It's like... Ah, it's difficult to explain . The key word is _a bit. _I feel that it would be a bit pretentious in the context of Whitecloud8. "*Мені тебе не вистачає*" means that you are in a situation that would be much more pleasant/easier/better if _she _were there too. If you say so, it's very probable that you experience some kind of trouble, maybe even despair. In the contexts where you really mean it this phrase would be okay. Otherwise it's a bit melodramatic (I'm speaking only of "Мені тебе не вистачає") - to me! I may as well be subjective


----------



## Leshek

I think the most natural way to put it would be as this: Я скучив за тобою. I really wonder why hasn't anyone thought of this very word. That was the first one I thought of, and my Grandad and Grandma (native Ukrainians) used to say it like this.


----------



## Aquatarkus

Leshek said:


> I think the most natural way to put it would be as this: Я скучив за тобою.



I've heard such phrase once, and always thought it's not correct. It grates upon my ears somehow


----------



## Leshek

May I ask you, dear Aquatarkus, a personal question? Where do you happen to live for a phrase like this to grate upon your ears? You put Russian as your native language, you state Russian to be the language number one for the Eastern part of Ukraine, so I guess you don't hear Ukrainian very often. I feel it like the most natural way to express your feelings and not to speak like a TV show character.


----------



## Aquatarkus

Replied in private.


----------



## murasz

For me as a native speaker from Western Ukraine the perfect rendering of the English "I miss you" would be "Я скучаю/скучив за тобою" (that's what I say myself and what I hear from my wife so often). Some speakers with a limited command of the language tend to avoid the verb "скучати" and many other words similar to their Russian equivalents, believing them to be russianisms. That they are wrong is demonstrated, apart from the current usage, by all the authoritative dictionaries beginning from the Hrinchenko (1907).

Other possible translations have a little bit different colouring: "Мені тебе бракує", "Мені сумно без тебе," "Я сумую за тобою" (this last phrase sounds a bit too drastic in the given context: usually people "сумують" about those who are dead or who have left forever).


----------



## Natabka

murasz said:


> Other possible translations have a little bit different colouring: "Мені тебе бракує", "Мені сумно без тебе," "Я сумую за тобою" (this last phrase sounds a bit too drastic in the given context: usually people "сумують" about those who are dead or who have left forever).



Really?? I wouldn't say that! In fact I - a native speaker too - use "Я сумую за тобою" in our meaning that we discuss in this thread.
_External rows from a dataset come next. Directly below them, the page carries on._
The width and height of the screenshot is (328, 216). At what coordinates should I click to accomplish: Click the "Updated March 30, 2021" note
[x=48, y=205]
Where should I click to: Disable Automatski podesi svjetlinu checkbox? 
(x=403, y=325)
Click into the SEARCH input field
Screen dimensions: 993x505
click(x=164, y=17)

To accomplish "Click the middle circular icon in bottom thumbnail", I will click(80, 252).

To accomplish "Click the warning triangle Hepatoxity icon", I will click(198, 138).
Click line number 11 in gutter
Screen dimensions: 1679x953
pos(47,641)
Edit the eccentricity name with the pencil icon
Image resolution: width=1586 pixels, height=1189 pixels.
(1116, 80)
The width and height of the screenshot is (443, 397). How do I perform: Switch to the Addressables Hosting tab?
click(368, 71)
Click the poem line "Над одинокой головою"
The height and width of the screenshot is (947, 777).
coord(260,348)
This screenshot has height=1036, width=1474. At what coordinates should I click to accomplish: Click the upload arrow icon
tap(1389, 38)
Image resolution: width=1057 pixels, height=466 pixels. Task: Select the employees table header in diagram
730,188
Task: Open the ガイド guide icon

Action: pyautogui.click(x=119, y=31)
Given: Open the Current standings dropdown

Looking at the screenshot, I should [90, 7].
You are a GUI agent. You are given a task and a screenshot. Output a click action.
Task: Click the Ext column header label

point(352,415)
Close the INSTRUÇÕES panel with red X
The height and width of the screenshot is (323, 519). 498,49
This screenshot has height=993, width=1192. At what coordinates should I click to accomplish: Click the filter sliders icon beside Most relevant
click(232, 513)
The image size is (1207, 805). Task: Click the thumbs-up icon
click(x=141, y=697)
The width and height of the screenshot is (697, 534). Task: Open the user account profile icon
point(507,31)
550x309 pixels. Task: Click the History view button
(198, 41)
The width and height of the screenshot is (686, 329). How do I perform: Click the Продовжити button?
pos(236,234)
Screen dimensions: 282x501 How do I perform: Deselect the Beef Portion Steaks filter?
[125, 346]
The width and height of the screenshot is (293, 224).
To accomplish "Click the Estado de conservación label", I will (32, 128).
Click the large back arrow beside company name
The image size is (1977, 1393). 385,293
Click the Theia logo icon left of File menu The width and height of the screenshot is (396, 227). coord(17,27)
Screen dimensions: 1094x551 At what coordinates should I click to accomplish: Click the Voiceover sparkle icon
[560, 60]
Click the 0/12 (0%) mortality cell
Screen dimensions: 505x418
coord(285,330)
Though when the phrase "Я скучаю/скучила за тобою" (скучаю/скучив for male) was mentioned I thought I used it more frequently than "Я сумую". Can't be sure, though - in fact, I don't use any "missing" phrases often 
As for "drastic" verbs I'd say words "*горювати*, *побиватися*" (to grieve) would sound so and should be better used in the contexts of dead or left forever.


----------